• 文档正文:
****************
MySQL性能优化[实践篇]-使用B树索引

2023年10月19日 354次阅读来源: B树

准备测试数据

create table tb_user( id int auto_increment primary key, name varchar(10), birth date );

使用存储过程创建测试数据，不过在这之前我们先创建两个工具函数。

mysql里面默认以;作为一条完整语句的终结符，为了不与函数和存储过程中的;冲突，我们要提前使用delimiter命令将命令结束符修改成其他符号。
比如用delimiter $$可以将结束符修改为$$。
在定义完函数后用$$将缓冲区中的命令发送到服务器处理，然后有必要的话建议把终结符设置回默认的;

delimiter $$
# 生成随机字符串
create function rand_str(n int) returns varchar(10) begin declare CHARS char(52) default 'abcdefghijklmnopqrstuvwxyzABCDEFGHIJKLMNOPQRSTUVWXYZ';
  declare result varchar(255) default '';
  declare i int default 1;
  while i < n do
    set result = concat(result, substr(CHARS,floor(1+RAND()*52), 1));
    set i = i + 1;
  end while;
  return result;
end
$$

# 生成随机数(i <= R < j)
****************
• 所示数据:
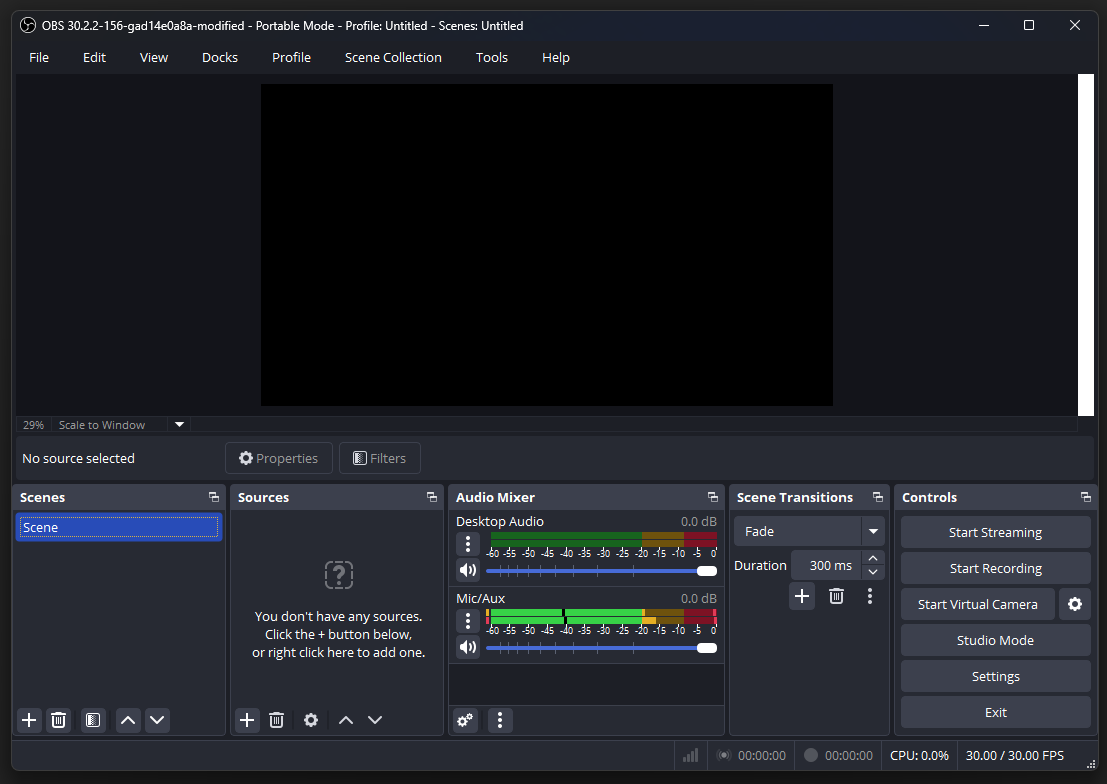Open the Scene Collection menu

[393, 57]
****************
• 任务要求:
A – 这篇MySQL性能优化文章里的建表语句为 tb_user 定义了哪些字段？请列出全部字段名。
B – 请照原样抄录这篇MySQL性能优化文章中从“MySQL性能优化[实践篇]-使用B树索引”到“将命令结束符修改成其他符号。”的这一段。
C – 请接着这篇MySQL性能优化文章的最后一行往下续写。

• 逐题答案:
A – id、name、birth

B –
MySQL性能优化[实践篇]-使用B树索引

2023年10月19日 354次阅读来源: B树

准备测试数据

create table tb_user( id int auto_increment primary key, name varchar(10), birth date );

使用存储过程创建测试数据，不过在这之前我们先创建两个工具函数。

mysql里面默认以;作为一条完整语句的终结符，为了不与函数和存储过程中的;冲突，我们要提前使用delimiter命令将命令结束符修改成其他符号。

C –
create function rand_num(i int, j int) returns int begin return floor(i + rand() * (j - i));
end
$$

delimiter ;

测试数据存储过程：

delimiter $$
create procedure insert_tb_user(c int) begin declare start_date int default TO_DAYS(STR_TO_DATE('1970-01-1','%Y-%m-%e'));
  declare end_date int default TO_DAYS(CURDATE());
  declare i int default 0;
  set autocommit = 0;
  repeat
    set i = i + 1;
    insert into tb_user(name,birth) values(rand_str(10),FROM_DAYS(rand_num(start_date,end_date)));
  until i = c end repeat;
  set autocommit = 1;
end
$$
delimiter ;

调用存储过程生成一百万条随机数据（可能需要两三分钟）：

call insert_tb_user(1000000);

未创建索引

为了能更细致的看到每个查询的耗时情况，我们把profiling打开。

mysql> set profiling=1;
Query OK, 0 rows affected, 1 warning (0.00 sec)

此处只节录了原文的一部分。